* **Text section**:
*****
Our performance focuses on 3 key areas: Growth, Integration, and Transformation. In each one, we offer perspectives and plans based on unique accomplishments and creative, actionable solutions.

Growth

Academic health system growth can occur in a number of ways.

Merging assets can achieve both system growth and improved patient service within the same community.

Example: Two hospitals have an opportunity to merge, unchallenged by the FTC due to the statewide definition of “market.”

The completed transaction enabled both hospitals to retain their identity, yet become fully integrated to create one of the largest hospitals in the country at 1544 beds.

Key features

• One hospital/one provider number.
• Complete integration and best practices taken from each partner.
• Service rationalization on two campuses to create centers of excellence and reduced duplication of services and ancillary support technology.
• EPIC implemented to allow the merged entity to create one fully integrated electronic medical record system. Platform for growth, clinical and academic excellence.

Results

• A new enterprise is successfully launched with savings to the healthcare system in excess of $70 million per year with long-term sustainability.

Integration

Integration can realize efficiencies while achieving a care signature and seamless patient experience.
*****
* **Information shown**:
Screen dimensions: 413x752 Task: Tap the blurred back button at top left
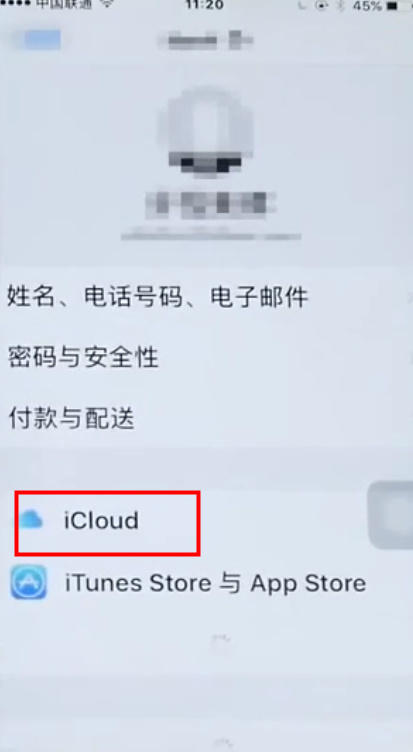[38, 40]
*****
* **What needs to be done**: In the text on academic health system growth, how many beds did the merged hospital have?

* **Response area**: 1544 beds